[PROMPT A] In the records, from the first line through the line containing "Action: click(690, 323)", inclusive, replace "screenshot" with "image" and reproduce those lines with no other change.

==============================

Mr Ntapane asked how grant recipients had been identified and where were the women who had been given grants?

Mrs Mkwetla replied that the NAC had panels that gave advice on how to give grants and there were even analyses by race and gender.

Funding according to discipline
Ms Mushwana urged that people be given equal opportunities and that it should not only be based on their level of education. She felt people did not need to be educated to dance.

Mrs Mkwetla replied that there would be given an analysis of the criteria for giving to certain disciplines.

Ms Mushwana asked if there were percentages that guided the budget?

Beneficiary criteria
Ms H van Schalkwyk (DA) asked for an indication of what type of criteria was used to decide what beneficiaries were assisted and who decided on these criteria?

Festival funding
Ms Van Schalkwyk asked what festivals were funded?

Ms Moss said that the festivals had been in the same provinces year after year which allowed some provinces to be empowered and not others. These other provinces then lost hope.

Mrs Mkwetla replied that the analysis of the festivals would be given as well as how much was given to each festival.

Mr Mphomela replied that the NAC had stated it would no longer be funding festivals but it had had some funding left over. It had been decided that the amount needed by festivals was too big for the NAC.

Down Town Studios
Ms Van Schalkwyk asked what financial obligations (and others) would the NAC have towards the Downtown Studios?

Mr D Mavunda (ANC) said that these issues always affected the NAC’s audit and should be a concern. There was a need to relay the latest developments so that the matter could be resolved.  He also wanted to know what strategies were in place to deal with issues?

Mr N van Den Berg (DA) said that this is issue was ‘a wild goose chase’.

Mrs Mkwetla replied that the NAC had been working with the Department in terms of Downtown Studios. Once it was transferred then it would be governed as the NAC was governed and the NAC would no longer have any obligations. Downtown had its own governing body that was working with the NAC in order to transfer.

==============================

[PROMPT B] In the committee discussion, what did Mr Mphomela say the NAC had stated regarding festivals?

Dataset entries
==============================

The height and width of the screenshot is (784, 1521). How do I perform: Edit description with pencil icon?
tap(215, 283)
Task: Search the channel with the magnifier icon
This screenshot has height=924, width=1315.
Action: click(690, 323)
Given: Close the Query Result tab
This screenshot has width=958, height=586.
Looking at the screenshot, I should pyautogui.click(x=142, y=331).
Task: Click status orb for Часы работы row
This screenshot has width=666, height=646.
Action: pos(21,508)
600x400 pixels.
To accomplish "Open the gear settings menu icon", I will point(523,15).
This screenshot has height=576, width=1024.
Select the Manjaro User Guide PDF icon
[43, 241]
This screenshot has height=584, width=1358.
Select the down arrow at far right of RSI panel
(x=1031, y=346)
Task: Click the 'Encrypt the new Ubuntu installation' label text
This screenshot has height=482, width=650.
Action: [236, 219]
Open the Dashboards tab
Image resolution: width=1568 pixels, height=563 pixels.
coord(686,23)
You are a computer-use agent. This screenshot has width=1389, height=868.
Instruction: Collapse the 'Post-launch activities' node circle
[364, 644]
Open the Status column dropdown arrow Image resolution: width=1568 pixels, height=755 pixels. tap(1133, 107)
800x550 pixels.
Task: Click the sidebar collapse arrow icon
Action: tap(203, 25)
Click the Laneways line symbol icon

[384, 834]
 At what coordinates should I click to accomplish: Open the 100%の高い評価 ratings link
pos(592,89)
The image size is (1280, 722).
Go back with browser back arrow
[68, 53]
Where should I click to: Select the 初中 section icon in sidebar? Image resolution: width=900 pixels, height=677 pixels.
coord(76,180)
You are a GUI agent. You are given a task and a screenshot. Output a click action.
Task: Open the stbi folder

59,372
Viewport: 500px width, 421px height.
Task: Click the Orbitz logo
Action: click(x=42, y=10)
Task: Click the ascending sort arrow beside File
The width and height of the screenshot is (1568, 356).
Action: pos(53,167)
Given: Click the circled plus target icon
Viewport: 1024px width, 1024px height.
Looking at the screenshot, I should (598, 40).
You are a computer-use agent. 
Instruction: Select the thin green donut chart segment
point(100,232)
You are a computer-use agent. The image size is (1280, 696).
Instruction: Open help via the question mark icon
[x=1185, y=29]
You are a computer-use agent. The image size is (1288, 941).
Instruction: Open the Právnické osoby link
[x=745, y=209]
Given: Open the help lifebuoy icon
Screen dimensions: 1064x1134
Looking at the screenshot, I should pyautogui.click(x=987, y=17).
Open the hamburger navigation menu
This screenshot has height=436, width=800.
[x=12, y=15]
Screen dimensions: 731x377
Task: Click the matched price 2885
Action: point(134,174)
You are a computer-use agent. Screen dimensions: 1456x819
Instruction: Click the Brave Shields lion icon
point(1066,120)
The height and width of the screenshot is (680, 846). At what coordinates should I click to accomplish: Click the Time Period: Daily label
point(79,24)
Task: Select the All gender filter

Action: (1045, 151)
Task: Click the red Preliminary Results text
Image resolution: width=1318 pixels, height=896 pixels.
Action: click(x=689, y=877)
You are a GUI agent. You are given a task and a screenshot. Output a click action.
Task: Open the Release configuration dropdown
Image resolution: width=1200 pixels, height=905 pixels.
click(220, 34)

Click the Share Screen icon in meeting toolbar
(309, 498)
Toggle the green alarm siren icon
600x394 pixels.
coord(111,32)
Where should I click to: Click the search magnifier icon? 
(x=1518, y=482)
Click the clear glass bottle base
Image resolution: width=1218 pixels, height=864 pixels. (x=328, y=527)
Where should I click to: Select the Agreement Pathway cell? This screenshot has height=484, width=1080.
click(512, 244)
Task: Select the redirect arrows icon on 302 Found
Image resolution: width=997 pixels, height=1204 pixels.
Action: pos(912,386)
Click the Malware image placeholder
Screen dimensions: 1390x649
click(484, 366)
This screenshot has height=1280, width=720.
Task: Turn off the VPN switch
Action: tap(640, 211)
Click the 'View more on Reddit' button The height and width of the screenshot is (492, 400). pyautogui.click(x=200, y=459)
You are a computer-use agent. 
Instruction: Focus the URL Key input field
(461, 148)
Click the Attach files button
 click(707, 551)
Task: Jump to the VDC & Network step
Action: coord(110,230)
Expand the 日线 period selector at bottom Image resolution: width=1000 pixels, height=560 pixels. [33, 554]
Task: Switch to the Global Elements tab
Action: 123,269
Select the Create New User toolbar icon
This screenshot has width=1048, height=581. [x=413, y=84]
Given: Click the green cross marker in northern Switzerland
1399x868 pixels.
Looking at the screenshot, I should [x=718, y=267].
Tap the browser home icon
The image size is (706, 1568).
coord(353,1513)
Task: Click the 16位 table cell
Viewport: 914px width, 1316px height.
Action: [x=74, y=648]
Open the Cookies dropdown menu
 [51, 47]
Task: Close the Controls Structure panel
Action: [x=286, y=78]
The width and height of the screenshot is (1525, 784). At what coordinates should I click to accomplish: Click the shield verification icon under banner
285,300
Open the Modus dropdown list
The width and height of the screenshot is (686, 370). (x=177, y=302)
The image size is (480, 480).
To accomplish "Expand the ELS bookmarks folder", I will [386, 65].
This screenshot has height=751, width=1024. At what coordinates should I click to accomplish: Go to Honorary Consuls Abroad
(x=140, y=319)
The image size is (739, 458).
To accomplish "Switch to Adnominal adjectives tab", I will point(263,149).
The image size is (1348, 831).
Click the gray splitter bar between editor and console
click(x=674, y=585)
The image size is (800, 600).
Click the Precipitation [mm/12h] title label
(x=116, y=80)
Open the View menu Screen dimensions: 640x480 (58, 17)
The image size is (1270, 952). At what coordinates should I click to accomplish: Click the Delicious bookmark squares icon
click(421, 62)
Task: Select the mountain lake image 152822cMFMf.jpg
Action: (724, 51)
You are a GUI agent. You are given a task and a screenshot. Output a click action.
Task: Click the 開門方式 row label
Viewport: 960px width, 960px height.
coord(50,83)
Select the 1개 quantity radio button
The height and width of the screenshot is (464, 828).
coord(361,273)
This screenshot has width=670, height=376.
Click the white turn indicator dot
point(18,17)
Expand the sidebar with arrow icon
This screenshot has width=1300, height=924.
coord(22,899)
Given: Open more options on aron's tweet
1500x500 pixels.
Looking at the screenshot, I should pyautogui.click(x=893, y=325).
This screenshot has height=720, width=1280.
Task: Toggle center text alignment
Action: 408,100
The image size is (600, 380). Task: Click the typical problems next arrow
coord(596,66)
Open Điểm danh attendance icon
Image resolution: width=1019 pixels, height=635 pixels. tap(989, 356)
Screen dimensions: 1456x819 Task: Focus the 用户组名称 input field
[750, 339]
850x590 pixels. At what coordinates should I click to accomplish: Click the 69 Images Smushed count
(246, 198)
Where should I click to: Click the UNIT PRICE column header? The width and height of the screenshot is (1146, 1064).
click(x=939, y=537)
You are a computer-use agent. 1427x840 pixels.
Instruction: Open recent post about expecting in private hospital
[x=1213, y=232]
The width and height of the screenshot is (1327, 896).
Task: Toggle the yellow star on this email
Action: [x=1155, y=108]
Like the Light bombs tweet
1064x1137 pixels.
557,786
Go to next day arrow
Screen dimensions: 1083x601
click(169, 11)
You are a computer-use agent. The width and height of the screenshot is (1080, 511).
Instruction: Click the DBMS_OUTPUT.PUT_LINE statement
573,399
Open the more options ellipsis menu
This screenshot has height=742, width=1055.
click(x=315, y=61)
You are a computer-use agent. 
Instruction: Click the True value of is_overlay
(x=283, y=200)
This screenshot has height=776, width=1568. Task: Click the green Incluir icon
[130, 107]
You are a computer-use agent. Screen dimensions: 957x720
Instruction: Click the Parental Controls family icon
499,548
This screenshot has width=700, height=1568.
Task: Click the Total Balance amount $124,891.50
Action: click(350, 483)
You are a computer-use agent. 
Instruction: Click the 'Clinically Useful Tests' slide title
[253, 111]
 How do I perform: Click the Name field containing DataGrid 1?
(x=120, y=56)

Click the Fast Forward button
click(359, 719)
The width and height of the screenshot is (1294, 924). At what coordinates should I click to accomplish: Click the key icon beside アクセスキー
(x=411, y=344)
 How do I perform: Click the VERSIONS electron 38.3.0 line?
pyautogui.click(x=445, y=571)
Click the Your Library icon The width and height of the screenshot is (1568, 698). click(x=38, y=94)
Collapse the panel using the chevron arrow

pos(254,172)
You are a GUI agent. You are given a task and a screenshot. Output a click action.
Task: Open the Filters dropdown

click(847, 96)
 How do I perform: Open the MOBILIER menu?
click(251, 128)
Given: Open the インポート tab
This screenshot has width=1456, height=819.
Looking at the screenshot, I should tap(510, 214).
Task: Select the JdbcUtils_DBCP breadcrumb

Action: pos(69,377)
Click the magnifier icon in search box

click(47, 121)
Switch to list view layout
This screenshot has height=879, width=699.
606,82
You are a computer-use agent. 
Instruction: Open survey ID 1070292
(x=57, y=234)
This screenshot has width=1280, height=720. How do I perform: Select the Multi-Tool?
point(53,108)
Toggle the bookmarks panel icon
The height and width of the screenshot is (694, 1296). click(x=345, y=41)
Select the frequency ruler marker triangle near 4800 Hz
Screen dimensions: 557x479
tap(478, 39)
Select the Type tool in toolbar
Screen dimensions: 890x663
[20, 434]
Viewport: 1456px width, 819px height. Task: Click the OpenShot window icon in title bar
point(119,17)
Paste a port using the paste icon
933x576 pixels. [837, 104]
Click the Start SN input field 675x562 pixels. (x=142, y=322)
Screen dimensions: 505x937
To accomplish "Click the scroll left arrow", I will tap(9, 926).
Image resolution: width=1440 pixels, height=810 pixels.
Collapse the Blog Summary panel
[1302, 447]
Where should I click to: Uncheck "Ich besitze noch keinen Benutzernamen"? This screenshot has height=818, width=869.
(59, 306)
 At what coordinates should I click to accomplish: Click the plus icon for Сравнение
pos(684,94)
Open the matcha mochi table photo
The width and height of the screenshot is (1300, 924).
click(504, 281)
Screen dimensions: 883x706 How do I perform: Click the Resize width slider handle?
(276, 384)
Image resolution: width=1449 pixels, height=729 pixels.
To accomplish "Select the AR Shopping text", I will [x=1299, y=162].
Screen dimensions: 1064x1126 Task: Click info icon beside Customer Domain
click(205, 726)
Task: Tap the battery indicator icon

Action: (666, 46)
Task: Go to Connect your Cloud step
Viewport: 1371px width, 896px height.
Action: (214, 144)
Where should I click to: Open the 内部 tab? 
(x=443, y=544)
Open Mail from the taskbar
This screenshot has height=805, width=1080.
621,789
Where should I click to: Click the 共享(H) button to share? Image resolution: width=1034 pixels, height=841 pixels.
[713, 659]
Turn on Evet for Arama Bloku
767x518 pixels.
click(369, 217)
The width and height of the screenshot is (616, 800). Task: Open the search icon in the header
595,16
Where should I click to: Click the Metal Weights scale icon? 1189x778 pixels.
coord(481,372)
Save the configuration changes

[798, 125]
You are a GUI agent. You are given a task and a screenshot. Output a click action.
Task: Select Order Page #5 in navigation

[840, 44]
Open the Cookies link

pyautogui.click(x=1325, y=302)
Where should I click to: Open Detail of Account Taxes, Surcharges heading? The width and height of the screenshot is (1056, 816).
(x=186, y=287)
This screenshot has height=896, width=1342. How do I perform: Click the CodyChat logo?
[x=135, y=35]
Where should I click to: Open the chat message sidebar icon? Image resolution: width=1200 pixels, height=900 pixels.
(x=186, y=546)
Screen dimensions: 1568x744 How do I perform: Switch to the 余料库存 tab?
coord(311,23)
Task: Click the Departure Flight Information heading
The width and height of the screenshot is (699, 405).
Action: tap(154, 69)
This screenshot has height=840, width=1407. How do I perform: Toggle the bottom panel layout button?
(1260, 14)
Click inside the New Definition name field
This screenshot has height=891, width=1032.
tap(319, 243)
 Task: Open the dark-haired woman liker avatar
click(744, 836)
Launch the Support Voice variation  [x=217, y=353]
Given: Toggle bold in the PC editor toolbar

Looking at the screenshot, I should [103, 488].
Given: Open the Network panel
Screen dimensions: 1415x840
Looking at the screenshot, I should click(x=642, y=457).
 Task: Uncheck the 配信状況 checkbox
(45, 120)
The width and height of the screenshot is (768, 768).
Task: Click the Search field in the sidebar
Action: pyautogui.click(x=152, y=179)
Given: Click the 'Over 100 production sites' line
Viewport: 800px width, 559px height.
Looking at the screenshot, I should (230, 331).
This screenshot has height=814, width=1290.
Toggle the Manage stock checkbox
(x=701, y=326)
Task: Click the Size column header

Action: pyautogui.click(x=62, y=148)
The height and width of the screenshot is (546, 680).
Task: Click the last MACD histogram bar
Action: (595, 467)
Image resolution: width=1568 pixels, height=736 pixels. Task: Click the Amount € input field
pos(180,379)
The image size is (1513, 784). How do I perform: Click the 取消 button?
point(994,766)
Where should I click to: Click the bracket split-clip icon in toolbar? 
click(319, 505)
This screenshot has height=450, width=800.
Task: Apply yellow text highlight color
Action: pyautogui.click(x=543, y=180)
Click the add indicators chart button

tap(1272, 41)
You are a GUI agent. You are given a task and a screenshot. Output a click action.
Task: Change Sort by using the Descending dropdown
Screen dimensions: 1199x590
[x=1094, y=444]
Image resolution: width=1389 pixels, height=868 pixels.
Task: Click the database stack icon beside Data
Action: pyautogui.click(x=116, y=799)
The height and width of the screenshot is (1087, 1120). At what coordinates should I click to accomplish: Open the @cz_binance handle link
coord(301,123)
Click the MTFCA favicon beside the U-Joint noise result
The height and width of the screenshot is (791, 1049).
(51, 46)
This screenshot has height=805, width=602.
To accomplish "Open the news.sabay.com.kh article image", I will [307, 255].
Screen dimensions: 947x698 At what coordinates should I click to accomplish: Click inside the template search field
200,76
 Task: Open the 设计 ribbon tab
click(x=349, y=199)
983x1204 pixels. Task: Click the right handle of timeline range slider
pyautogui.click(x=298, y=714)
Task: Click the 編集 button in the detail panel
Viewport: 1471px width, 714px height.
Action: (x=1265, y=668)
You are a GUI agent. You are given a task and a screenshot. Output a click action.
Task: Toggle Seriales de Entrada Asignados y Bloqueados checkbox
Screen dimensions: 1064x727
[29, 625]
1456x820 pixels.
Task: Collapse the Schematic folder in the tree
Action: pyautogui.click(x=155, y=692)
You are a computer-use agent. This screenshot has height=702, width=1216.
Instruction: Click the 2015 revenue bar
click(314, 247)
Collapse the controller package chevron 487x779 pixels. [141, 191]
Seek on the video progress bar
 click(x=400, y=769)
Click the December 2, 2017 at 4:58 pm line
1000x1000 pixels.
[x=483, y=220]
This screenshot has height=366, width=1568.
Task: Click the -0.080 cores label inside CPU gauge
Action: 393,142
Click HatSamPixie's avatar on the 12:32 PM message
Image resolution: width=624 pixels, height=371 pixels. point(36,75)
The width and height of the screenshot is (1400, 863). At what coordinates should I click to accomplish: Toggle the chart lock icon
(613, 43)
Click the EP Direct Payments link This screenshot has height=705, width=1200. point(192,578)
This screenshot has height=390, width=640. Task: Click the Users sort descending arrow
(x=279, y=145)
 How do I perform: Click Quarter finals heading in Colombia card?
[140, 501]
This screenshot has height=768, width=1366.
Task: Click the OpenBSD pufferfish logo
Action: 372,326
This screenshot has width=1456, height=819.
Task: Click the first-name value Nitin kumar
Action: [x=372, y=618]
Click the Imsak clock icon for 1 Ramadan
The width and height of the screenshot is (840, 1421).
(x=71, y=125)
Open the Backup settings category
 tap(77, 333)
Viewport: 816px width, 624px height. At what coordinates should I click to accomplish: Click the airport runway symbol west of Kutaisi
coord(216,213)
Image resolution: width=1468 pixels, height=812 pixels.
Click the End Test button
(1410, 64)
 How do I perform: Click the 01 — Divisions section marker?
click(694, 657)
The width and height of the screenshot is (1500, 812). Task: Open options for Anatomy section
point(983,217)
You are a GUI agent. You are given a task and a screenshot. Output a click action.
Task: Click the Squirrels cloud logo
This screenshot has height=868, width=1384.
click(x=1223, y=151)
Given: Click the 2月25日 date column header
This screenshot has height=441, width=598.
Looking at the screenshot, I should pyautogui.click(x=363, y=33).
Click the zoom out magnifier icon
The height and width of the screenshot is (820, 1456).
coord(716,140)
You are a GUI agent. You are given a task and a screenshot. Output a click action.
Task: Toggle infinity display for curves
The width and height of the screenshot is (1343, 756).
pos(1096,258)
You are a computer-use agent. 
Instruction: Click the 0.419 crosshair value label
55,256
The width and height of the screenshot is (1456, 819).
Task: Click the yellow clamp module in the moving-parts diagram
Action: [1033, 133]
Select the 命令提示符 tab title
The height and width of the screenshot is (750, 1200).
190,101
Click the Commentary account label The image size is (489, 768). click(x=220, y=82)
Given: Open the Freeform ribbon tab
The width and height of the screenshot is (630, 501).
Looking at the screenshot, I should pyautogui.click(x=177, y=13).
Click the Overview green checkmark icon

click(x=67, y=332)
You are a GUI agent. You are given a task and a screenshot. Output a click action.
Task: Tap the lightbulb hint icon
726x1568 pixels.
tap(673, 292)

==============================

[FULL ANSWER A]
The height and width of the image is (784, 1521). How do I perform: Edit description with pencil icon?
tap(215, 283)
Task: Search the channel with the magnifier icon
This image has height=924, width=1315.
Action: click(690, 323)

[FULL ANSWER B] He said the NAC had stated it would no longer be funding festivals.